Funds flow from operations is calculated based on cash flow from operating activities before changes in non-cash working capital, transaction costs and decommissioning expenditures. Funds flow from operations per share - diluted is calculated as funds flow from operations divided by the number of weighted average diluted shares outstanding. Transaction costs are excluded as they vary based on the Company's acquisition activity and to ensure that this metric is more comparable between periods. Decommissioning expenditures are excluded as the Company has a voluntary reclamation fund to fund decommissioning costs. Management utilizes funds flow from operations as a key measure to assess the ability of the Company to finance dividends, operating activities, capital expenditures and debt repayments. Funds flow from operations as presented is not intended to represent cash flow from operating activities, net earnings or other measures of financial performance calculated in accordance with IFRS.

The following table reconciles cash flow from operating activities to funds flow from operations:

 Three months ended December 31
  Year ended December 31
 
 ($ millions)2017  2016  2017 2016 
 Cash flow from operating activities449.6  438.5  1,718.7  1,524.3 
 Changes in non-cash working capital35.5  (23.5) (18.7) 29.9 
 Transaction costs1.4  0.5  3.7  2.3 
 Decommissioning expenditures8.2  6.5  25.1  16.0 
 Funds flow from operations494.7  422.0  1,728.8  1,572.5 

Adjusted net earnings from operations is calculated based on net income before amortization of exploration and evaluation ("E&E") undeveloped land, impairment or impairment recoveries on property, plant and equipment ("PP&E"), unrealized derivative gains or losses, unrealized foreign exchange gain or loss on translation of hedged US dollar long-term debt, unrealized gains or losses on long-term investments and gains or losses on capital acquisitions and dispositions. Adjusted net earnings from operations per share - diluted is calculated as adjusted net earnings from operations divided by the number of weighted average diluted shares outstanding. Management utilizes adjusted net earnings from operations to present a measure of financial performance that is more comparable between periods. Adjusted net earnings from operations as presented is not intended to represent net earnings or other measures of financial performance calculated in accordance with IFRS.

The following table reconciles net income to adjusted net earnings from operations:

 Three months ended December 31
  Year ended December 31
  
 ($ millions)2017  2016  2017  2016  
 Net income (loss)(56.4) (510.6) (124.0) (932.7) 
 Amortization of E&E undeveloped land34.8  29.2  134.3  172.5  
 Impairment to PP&E(102.9) 611.4  203.6  611.4  
 Unrealized derivative losses180.0  138.7  163.6  706.8  
 Unrealized foreign exchange (gain) loss on translation of
     hedged US dollar long-term debt
(53.7) 44.1  (201.2) (110.6) 
 Unrealized (gain) loss on long-term investments(3.8) 0.5  3.4  (5.5) 
 (Gain) loss on capital acquisitions / dispositions(21.0) -  (31.1) 15.3  
 Deferred tax relating to adjustments(12.1) (212.7) (48.6) (368.7) 
 Adjusted net earnings (loss) from operations(35.1) 100.6  100.0  88.5  

Net debt is calculated as long-term debt plus accounts payable and accrued liabilities, dividends payable and long-term compensation liability, less cash, accounts receivable, prepaids and deposits and long-term investments, excluding the unrealized foreign exchange on translation of US dollar long-term debt. Management utilizes net debt as a key measure to assess the liquidity of the Company.

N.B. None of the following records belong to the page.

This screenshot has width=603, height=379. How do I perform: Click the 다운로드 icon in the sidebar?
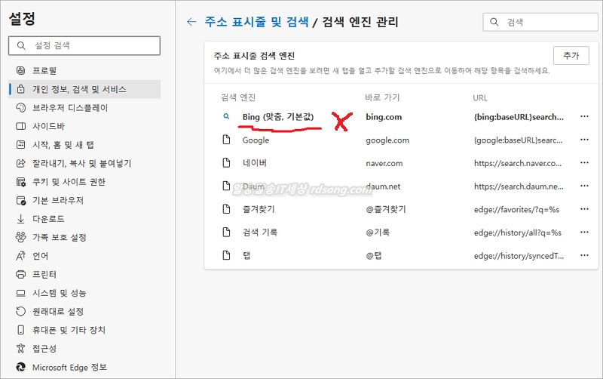tap(21, 219)
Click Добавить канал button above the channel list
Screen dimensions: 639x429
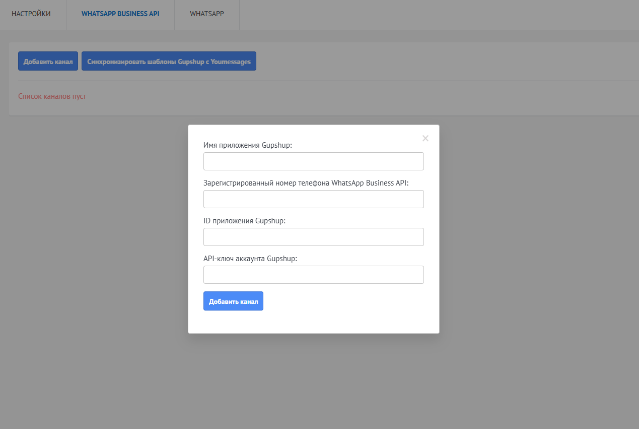[48, 62]
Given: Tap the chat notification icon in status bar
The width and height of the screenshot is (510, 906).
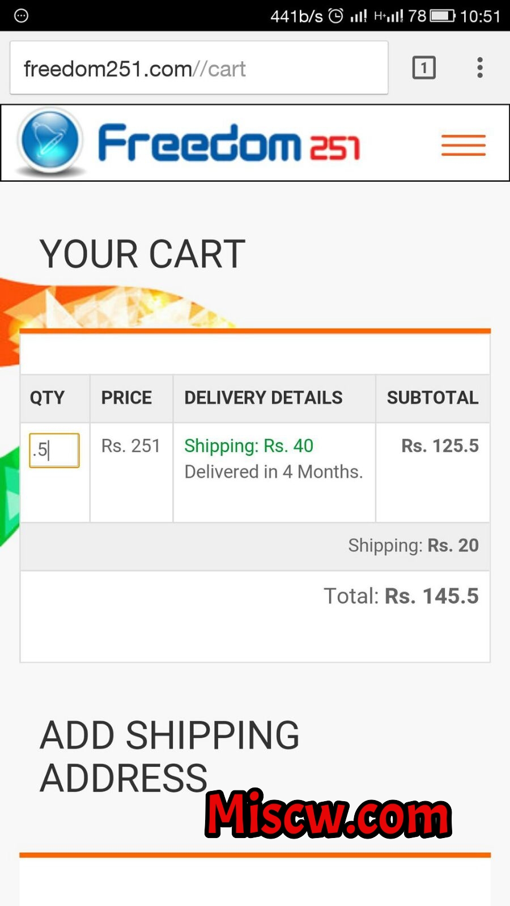Looking at the screenshot, I should pyautogui.click(x=21, y=16).
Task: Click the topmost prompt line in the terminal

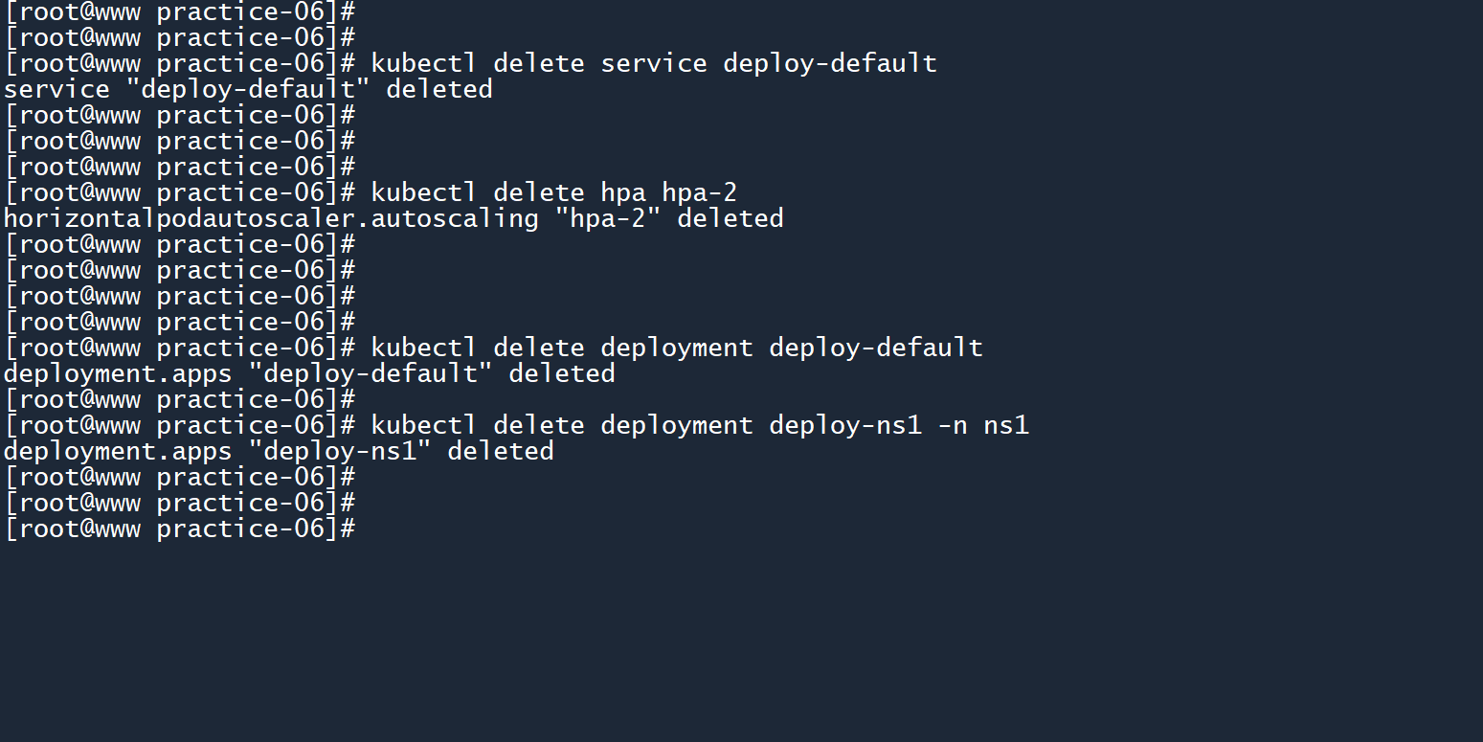Action: click(180, 12)
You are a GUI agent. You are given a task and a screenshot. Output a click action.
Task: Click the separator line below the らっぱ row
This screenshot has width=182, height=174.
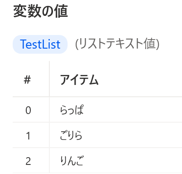click(97, 122)

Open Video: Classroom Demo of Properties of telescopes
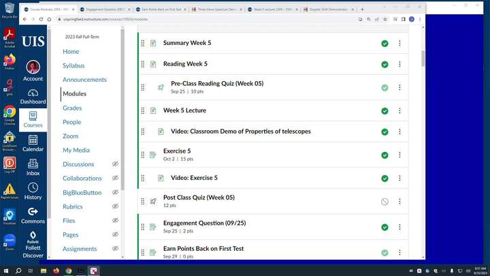240,132
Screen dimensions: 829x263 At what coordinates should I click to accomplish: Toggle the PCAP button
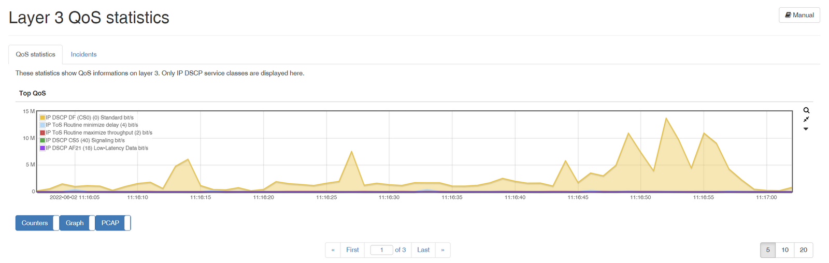click(110, 223)
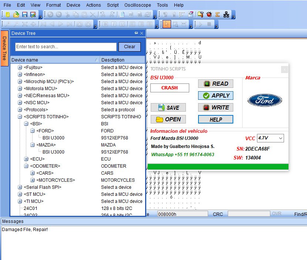Click the device search text field

coord(66,47)
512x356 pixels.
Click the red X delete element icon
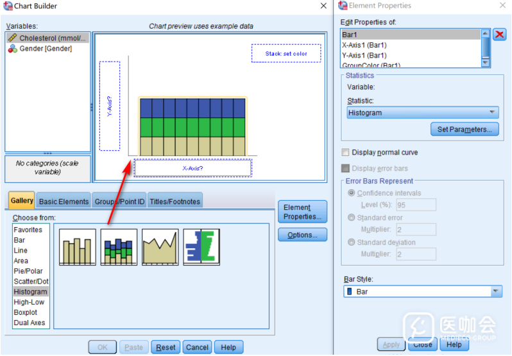pyautogui.click(x=500, y=35)
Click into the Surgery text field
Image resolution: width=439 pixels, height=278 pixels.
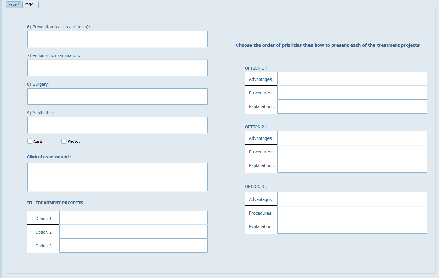117,97
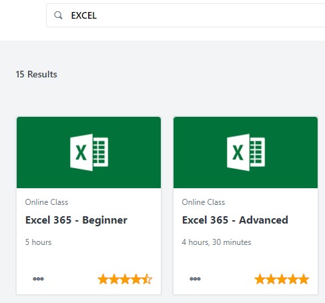
Task: Click the 15 Results count label
Action: [x=36, y=74]
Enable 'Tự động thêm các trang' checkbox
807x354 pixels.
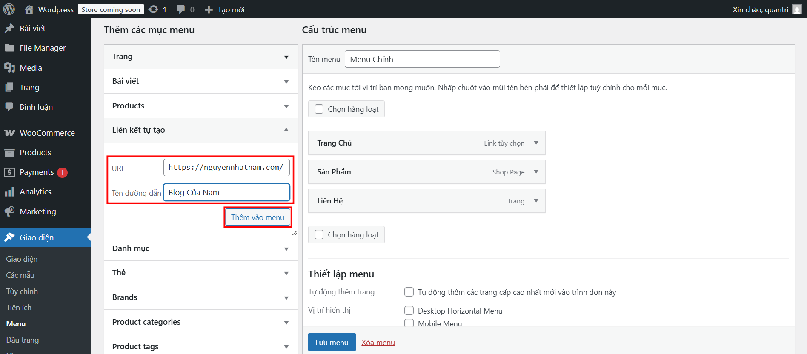click(409, 292)
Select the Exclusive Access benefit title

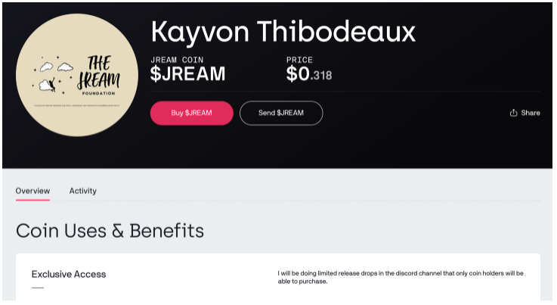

The following table reconciles long-term debt to net debt:

 ($ millions)2017  2016  
 Long-term debt (1)4,111.0  3,820.7  
 Accounts payable and accrued liabilities613.3  647.2  
 Dividends payable16.8  16.3  
 Long-term compensation liability (2)22.9  3.7  
 Cash(62.4) (13.4) 
 Accounts receivable(380.2) (335.7) 
 Prepaids and deposits(4.5) (5.3) 
 Long-term investments(72.6) (35.8) 
 Excludes:    
Unrealized foreign exchange on translation of hedged US dollar long-term debt(219.4) (420.6) 
 Net debt4,024.9  3,677.1  

(1) Includes current portion of long-term debt.

(2) Includes current portion of long-term compensation liability.

Net debt to funds flow from operations is calculated as the period end net debt divided by the sum of funds flow from operations for the trailing four quarters. The ratio of net debt to funds flow from operations is used by management to measure the Company’s overall debt position and to measure the strength of the Company’s balance sheet. Crescent Point monitors this ratio and uses this as a key measure in making decisions regarding financing, capital spending and dividend levels.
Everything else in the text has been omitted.